Precisamente, estas comunidades plantearon sistemas transitorios que permitieron a los autónomos en módulos distintas opciones, como por ejemplo tener a su disposición mayores deducciones al pasar a estimación directa.

Fedea pide también ajustar el IRPF a la inflación

Al igual que reclaman otros economistas, ajustar el IRPF a la inflación es otra de las peticiones del estudio. Esta medida sería “la más significativa” que se podría tomar de cara a este impuesto desde el punto de vista de la recaudación.

La no indexación al incremento de los precios lleva a un aumento de la presión fiscal individual de los contribuyentes (los autónomos ya podrían haber ahorrado más de 200 euros en este IRPF si se hubieran deflactado las tarifas). 

Los expertos economistas proponen dar un selló distintivo a las pymes que cumplan con Hacienda
Los expertos economistas proponen dar un selló distintivo a las pymes que cumplan con Hacienda.

Si las rentas aumentan por la subida de la inflación pero los impuestos no se indexan, la conclusión entre los expertos siempre es la misma: los contribuyentes pagarán tipos medios más altos con el mismo poder adquisitivo que tenían antes. Es decir, que terminarán pagando más.

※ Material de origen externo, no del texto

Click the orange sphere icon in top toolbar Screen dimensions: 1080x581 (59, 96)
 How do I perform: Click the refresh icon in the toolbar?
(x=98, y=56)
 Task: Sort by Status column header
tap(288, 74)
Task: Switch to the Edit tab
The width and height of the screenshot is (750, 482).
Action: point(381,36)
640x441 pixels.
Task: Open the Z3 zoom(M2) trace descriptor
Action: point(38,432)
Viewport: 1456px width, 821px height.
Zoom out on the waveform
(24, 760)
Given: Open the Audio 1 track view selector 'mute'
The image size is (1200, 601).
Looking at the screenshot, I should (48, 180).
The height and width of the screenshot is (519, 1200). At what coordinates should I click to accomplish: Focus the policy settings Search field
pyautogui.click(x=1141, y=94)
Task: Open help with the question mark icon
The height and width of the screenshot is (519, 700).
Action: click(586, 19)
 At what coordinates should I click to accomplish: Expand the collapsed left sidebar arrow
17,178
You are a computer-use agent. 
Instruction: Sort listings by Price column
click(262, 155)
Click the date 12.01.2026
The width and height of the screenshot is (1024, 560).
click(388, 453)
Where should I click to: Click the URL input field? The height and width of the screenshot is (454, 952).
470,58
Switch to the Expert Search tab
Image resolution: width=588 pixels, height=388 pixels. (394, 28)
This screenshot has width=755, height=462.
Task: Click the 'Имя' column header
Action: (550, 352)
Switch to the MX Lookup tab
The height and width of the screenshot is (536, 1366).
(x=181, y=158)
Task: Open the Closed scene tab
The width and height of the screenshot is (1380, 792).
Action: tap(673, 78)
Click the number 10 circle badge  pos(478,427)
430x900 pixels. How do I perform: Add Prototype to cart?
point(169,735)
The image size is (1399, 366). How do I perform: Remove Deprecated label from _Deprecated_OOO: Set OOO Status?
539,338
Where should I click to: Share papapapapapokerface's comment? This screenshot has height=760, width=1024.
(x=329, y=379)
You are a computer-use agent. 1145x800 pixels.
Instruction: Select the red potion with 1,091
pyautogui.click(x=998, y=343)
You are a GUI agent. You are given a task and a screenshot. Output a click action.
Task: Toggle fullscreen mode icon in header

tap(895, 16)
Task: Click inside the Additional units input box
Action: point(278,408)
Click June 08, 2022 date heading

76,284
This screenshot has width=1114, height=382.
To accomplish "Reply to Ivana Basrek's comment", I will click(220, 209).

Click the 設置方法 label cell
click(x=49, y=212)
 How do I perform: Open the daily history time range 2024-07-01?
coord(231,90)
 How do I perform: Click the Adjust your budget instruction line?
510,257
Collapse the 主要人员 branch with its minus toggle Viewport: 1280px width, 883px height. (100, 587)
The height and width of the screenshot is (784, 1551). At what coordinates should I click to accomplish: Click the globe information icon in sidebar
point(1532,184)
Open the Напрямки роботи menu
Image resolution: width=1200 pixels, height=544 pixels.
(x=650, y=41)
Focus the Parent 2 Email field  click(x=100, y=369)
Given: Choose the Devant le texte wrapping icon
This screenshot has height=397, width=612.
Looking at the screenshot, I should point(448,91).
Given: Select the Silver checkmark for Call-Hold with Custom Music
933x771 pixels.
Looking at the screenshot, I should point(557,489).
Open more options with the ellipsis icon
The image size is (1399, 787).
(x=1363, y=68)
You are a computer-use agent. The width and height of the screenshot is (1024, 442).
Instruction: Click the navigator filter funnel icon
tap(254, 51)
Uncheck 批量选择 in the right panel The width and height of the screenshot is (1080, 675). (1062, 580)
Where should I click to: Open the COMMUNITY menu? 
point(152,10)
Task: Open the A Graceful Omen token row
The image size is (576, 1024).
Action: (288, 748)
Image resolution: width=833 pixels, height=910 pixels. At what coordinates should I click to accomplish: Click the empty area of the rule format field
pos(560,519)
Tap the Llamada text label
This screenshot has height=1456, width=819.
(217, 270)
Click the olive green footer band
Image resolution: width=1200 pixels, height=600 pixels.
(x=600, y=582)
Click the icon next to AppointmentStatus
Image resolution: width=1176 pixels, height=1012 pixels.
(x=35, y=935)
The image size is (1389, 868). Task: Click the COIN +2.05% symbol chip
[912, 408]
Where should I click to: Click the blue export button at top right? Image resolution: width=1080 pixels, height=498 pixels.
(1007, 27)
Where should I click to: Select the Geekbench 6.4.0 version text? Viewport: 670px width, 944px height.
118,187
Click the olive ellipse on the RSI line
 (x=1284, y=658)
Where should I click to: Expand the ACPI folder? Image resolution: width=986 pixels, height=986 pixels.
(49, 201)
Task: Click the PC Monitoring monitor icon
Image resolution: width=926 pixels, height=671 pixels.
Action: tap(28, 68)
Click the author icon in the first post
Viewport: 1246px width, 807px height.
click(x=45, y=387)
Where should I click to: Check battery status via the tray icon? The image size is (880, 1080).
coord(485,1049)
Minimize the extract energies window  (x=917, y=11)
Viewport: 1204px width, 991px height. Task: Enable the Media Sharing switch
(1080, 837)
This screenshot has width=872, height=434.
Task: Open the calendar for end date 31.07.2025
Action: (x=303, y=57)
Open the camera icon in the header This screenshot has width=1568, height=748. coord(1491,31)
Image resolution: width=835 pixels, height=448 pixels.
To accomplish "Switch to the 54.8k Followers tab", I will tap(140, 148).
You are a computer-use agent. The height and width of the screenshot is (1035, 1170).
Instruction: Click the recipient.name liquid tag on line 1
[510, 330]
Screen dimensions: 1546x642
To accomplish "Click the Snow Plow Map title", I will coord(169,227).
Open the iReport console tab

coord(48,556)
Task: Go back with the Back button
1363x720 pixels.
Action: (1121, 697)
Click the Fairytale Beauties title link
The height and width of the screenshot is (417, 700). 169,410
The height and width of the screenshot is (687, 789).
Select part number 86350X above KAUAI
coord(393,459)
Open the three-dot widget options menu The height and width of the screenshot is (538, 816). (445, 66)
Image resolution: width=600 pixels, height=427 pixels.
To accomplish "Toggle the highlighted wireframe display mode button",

En el caso de Fedea, el IRPF debería incluir hasta dos ajustes. El primero, indexar el impuesto por ley, con todas las variables monetarias (límites de los tramos de base, límites fijos en términos monetarios, deducciones, etcétera), para que se ajusten anualmente a la tasa de la inflación. 

Después, actualizar los cálculos de las plusvalías según la inflación acumulada desde que se adquirió el activo, para evitar que pérdidas reales de capital acaben tributando como ganancias, y aplicar ajustes similares en el pago de intereses.

Plantean también un cambio de funcionamiento de la Agencia Tributaria 

El funcionamiento de la AEAT también es un aspecto en el que se centra el informe para argumentar por qué es necesaria una reforma fiscal.

Entre los factores que apunta Fedea se encuentra que no existe ninguna entidad independiente que vigile la actividad del organismo público. “Las causas son que la AEAT a veces se guía por objetivos ajenos a sus funciones, que su actividad y eficacia no están controladas por nadie independiente y que debe mejorar su efectividad en relación con el fraude (…) y el cobro de deudas”. 

Piden reformar el mínimo personal y familiar que se aplican muchos autónomos

Otra de las propuestas del documento pasa por reformar el mínimo personal y familiar que aplican los contribuyentes en la declaración de la Renta. Entre los aspectos que necesitarían una reforma, se encuentra la cantidad que se puede aplicar por descendiente. 

Con el cálculo que se aplica en IRPF, la cantidad por descendiente es creciente con el número de hijos, y va desde los 2.400 euros desde el primero, a los 4.500 por el cuarto y siguientes. Sin embargo, el informe apunta que no está clara la motivación de este aumento. 

Como recoge, “el coste de mantener a un hijo adicional no es creciente” y la deducción que aplica difícilmente “va estimular a las familias a tener más hijos”. “Es decir, que por tener una deducción adicional de 1.000 euros (que puede dar lugar a una reducción de impuestos de 200 euros o poco más) alguien vaya a decidir tener un hijo más”.

Fedea afirma que la deducción debería ser igual para todos los hijos, aplicando como mínimo los 4.500 euros de máximo actual. Además, señalan que este importe debería estar ligado a algún índice de coste de vida para frenar la discrecionalidad de la Administración en su aplicación.